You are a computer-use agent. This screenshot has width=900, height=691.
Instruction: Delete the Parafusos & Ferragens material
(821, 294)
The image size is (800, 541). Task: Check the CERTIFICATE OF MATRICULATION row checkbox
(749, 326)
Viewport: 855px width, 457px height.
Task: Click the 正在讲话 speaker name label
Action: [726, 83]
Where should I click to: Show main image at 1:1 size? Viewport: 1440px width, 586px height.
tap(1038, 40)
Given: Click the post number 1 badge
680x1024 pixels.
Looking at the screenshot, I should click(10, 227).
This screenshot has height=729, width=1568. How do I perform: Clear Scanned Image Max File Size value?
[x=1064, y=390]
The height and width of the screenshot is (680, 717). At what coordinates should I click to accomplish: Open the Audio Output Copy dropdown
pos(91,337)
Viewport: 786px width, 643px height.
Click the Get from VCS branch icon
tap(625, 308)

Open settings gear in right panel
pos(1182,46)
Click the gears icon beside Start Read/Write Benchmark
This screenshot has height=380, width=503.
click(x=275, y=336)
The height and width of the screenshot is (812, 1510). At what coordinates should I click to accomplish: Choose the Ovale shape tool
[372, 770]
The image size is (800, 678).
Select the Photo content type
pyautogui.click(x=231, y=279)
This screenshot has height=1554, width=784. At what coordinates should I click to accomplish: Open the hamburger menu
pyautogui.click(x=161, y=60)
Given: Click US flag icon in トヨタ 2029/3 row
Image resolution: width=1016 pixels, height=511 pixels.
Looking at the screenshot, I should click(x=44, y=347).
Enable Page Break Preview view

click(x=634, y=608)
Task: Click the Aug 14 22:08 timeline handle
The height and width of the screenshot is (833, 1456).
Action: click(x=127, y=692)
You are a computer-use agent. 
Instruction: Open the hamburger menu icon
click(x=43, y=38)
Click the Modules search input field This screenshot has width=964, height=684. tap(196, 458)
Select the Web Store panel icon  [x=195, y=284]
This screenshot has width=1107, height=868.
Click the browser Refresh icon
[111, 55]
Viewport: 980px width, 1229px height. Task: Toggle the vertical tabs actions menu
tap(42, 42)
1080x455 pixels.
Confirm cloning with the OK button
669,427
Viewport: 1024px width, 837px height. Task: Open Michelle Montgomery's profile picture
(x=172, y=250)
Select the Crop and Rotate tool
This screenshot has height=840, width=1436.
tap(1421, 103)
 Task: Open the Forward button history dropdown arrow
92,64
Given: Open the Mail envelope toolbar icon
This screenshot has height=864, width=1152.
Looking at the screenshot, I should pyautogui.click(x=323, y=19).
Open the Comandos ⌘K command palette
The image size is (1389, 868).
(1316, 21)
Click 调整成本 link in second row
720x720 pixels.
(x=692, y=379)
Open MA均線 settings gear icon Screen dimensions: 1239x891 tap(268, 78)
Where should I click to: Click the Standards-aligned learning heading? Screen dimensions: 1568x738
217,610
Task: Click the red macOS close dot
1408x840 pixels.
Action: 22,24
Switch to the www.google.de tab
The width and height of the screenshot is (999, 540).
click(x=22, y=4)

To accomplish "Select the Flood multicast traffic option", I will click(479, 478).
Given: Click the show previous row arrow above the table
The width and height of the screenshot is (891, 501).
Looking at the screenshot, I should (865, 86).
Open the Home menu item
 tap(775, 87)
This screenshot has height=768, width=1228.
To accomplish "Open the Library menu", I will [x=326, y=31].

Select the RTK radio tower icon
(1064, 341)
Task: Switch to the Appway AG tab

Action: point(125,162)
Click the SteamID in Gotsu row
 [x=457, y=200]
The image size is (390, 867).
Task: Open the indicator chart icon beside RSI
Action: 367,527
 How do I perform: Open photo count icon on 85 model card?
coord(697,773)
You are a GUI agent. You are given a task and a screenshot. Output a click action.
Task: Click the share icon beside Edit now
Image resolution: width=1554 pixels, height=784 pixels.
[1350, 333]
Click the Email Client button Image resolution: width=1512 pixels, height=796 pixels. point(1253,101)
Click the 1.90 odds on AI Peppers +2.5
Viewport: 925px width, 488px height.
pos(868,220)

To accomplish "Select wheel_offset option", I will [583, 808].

= = = = =

## Aim of the task
Copy, without any change, the lines above from the one containing "Click the Email" to the end, both ends included. Add nothing else.

## Task answer
Click the Email Client button Image resolution: width=1512 pixels, height=796 pixels. point(1253,101)
Click the 1.90 odds on AI Peppers +2.5
Viewport: 925px width, 488px height.
pos(868,220)

To accomplish "Select wheel_offset option", I will [583, 808].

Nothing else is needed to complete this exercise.